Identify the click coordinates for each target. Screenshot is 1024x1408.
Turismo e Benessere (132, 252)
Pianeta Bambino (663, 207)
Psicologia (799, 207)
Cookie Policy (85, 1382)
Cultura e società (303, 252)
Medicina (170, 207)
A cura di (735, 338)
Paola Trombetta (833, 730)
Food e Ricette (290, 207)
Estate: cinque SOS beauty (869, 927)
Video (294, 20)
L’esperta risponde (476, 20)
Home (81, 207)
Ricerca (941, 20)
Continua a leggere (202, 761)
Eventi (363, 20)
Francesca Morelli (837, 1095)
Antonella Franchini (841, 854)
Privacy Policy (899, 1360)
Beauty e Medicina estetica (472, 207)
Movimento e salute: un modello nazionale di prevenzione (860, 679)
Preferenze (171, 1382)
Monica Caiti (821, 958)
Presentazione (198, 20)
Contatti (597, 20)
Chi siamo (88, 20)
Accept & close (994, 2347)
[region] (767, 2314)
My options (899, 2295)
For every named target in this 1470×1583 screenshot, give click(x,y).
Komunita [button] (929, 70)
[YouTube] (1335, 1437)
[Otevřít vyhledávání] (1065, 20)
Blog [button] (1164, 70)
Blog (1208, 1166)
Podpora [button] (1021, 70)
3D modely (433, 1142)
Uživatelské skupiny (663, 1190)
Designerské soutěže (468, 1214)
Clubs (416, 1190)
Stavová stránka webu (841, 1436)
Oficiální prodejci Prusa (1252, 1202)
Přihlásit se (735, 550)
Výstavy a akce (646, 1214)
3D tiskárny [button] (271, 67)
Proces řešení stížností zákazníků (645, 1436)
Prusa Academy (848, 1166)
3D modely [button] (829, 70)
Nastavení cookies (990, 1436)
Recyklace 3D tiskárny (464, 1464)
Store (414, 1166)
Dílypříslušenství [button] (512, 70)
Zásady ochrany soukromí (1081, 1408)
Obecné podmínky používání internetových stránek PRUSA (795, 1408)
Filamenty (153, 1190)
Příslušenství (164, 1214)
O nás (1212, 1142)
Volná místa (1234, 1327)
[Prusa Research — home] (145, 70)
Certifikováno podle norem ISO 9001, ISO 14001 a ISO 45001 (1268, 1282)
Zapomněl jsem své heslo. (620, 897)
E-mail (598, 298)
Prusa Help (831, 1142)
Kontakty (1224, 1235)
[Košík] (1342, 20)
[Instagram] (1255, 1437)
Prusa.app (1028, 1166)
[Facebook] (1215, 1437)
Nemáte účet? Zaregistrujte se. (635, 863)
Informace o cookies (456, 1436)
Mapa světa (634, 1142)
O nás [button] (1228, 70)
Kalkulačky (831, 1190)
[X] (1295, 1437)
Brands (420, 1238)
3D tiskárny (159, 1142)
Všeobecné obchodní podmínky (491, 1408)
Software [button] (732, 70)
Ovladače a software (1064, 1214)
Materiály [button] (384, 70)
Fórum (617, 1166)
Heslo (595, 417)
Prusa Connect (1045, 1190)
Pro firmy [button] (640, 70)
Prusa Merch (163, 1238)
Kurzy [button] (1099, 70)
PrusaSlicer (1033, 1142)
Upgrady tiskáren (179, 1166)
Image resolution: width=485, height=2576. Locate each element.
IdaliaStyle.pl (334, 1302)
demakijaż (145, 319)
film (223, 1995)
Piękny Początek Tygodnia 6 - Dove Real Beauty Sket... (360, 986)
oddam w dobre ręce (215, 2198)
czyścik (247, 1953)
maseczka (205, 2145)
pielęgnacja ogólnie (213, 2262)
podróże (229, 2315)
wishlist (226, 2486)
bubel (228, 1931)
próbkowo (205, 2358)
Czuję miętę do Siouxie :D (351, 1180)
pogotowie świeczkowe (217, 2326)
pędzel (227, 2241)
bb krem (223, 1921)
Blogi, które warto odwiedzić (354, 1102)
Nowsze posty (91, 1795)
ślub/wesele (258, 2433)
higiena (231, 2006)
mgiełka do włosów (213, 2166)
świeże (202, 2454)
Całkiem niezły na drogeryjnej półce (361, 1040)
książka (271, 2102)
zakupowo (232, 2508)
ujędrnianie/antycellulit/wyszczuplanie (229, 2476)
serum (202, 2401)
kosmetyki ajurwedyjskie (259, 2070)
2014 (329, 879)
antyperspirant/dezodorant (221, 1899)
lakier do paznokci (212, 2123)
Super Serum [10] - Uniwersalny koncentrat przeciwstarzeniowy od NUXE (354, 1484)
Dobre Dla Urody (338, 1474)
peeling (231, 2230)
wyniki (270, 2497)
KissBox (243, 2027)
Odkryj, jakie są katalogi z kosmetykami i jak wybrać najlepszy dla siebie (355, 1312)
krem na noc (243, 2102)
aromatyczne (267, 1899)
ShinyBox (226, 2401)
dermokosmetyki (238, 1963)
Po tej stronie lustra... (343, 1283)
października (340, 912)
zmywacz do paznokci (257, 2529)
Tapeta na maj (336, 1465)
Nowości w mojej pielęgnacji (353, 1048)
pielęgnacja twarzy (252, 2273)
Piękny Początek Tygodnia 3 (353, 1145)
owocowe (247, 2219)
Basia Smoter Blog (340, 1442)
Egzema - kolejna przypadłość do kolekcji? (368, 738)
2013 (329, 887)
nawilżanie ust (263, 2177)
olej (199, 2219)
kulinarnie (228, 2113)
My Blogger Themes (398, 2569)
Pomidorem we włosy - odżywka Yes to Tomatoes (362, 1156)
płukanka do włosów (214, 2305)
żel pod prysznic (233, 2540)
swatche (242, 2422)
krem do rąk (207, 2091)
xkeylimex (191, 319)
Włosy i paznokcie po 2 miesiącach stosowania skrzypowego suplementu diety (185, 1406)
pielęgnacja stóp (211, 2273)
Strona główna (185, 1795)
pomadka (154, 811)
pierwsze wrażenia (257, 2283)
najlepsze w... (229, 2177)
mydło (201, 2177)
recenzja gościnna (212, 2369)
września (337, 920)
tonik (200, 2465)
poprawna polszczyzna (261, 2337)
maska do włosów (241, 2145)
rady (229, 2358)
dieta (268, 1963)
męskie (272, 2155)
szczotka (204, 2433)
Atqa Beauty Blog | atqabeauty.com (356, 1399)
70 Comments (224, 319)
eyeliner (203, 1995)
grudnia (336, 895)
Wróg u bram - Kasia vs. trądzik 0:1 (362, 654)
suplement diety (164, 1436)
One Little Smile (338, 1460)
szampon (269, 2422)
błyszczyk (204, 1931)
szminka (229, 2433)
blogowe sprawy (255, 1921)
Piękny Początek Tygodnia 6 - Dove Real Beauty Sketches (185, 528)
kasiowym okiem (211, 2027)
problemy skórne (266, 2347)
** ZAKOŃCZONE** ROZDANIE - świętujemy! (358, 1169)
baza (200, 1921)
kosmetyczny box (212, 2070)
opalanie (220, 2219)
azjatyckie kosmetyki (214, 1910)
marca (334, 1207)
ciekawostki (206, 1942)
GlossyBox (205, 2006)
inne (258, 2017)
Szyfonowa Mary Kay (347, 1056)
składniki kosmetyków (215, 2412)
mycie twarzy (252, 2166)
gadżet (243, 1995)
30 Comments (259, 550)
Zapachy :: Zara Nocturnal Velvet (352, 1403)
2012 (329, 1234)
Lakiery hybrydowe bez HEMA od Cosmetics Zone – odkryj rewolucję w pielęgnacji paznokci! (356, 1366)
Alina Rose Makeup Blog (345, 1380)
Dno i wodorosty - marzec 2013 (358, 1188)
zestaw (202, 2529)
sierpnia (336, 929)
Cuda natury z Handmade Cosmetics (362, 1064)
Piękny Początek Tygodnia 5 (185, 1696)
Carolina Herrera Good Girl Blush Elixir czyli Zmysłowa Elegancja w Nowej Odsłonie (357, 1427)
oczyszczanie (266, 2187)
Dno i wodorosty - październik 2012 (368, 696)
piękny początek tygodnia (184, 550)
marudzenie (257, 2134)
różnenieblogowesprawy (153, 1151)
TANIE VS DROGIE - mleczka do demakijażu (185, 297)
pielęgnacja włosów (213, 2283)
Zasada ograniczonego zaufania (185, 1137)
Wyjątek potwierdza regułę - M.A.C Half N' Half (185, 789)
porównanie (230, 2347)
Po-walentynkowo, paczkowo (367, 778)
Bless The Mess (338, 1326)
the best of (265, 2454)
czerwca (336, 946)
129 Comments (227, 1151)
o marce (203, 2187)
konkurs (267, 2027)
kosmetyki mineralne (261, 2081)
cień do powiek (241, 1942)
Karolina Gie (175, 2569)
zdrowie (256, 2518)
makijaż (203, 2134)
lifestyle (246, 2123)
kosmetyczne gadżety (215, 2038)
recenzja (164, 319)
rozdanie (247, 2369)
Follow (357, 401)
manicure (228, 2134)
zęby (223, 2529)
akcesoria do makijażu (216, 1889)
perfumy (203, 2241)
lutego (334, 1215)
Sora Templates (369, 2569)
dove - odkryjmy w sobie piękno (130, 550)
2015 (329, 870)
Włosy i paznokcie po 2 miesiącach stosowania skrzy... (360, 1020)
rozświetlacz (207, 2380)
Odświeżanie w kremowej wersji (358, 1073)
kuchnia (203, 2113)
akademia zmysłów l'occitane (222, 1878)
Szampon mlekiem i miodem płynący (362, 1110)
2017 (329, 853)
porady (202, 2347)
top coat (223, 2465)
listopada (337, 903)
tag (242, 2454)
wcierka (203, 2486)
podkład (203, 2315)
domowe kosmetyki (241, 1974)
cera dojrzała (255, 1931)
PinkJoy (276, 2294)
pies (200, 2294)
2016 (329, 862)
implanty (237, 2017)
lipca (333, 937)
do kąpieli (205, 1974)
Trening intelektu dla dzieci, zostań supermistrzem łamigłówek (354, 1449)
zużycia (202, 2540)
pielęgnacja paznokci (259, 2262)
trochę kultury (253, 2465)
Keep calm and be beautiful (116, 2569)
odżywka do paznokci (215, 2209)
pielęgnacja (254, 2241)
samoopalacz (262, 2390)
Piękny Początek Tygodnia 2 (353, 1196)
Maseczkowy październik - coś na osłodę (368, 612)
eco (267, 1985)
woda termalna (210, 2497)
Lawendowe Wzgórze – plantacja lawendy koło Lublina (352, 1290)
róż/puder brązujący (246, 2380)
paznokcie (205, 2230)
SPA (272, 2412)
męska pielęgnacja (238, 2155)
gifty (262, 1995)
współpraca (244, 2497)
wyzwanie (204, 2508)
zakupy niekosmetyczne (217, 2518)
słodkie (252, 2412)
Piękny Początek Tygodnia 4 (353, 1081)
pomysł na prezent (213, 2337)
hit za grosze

========================

--- TASK GOAL ---
Repeat exactly, and only, the lines from the line with "zakupy niekosmetyczne (217, 2518)" through the end of the listing above, both ends included.

--- EXPECTED ANSWER ---
zakupy niekosmetyczne (217, 2518)
słodkie (252, 2412)
Piękny Początek Tygodnia 4 (353, 1081)
pomysł na prezent (213, 2337)
hit za grosze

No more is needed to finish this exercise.